*** Extracted records ***

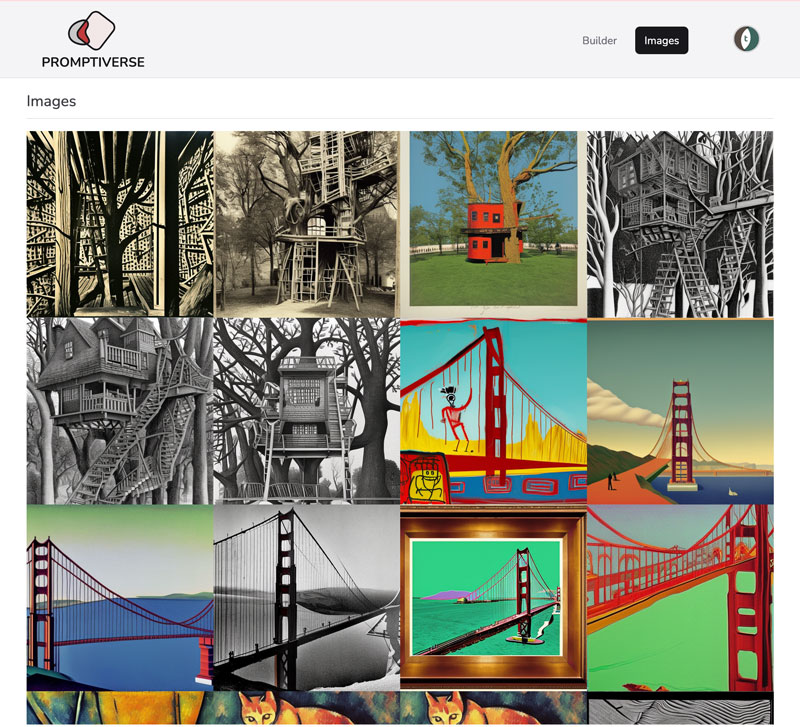
Task: Open the graffiti-style bridge with stick figure
Action: coord(493,411)
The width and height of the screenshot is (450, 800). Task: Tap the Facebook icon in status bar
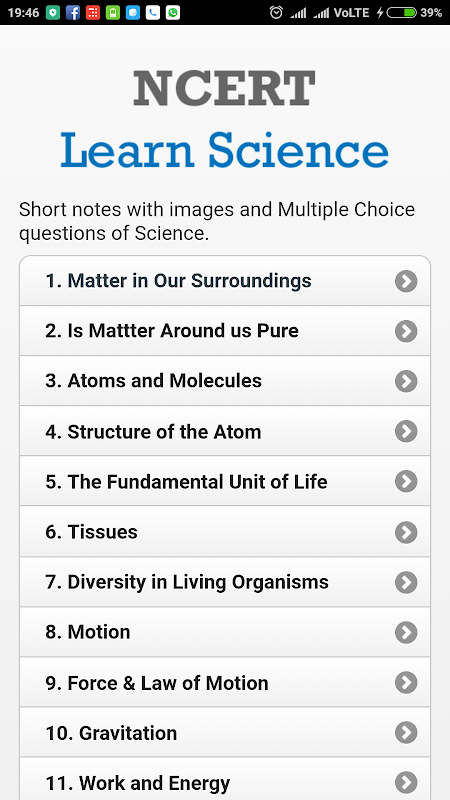click(73, 13)
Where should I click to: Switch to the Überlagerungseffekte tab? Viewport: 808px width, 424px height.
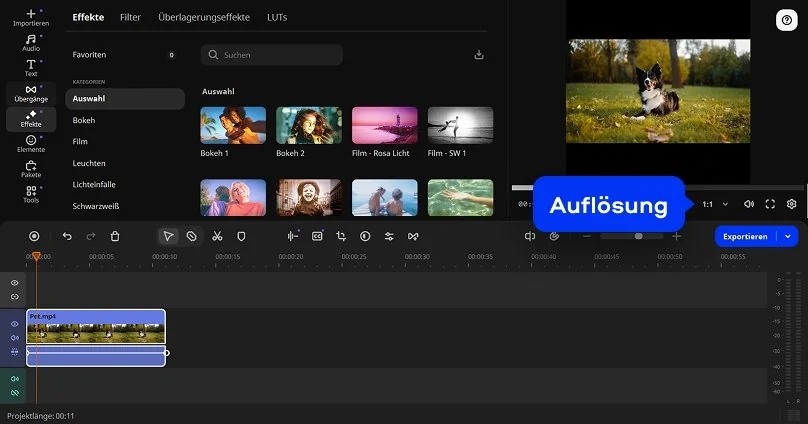pyautogui.click(x=203, y=17)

*** End of Extracted records ***

Each line from the one containing "The width and" through the last line of the entries above should be duplicated exactly, both included; leave out pictures and add nothing.

■ Response for this exercise
The width and height of the screenshot is (450, 800). Task: Tap the Facebook icon in status bar
click(73, 13)
Where should I click to: Switch to the Überlagerungseffekte tab? Viewport: 808px width, 424px height.
pyautogui.click(x=203, y=17)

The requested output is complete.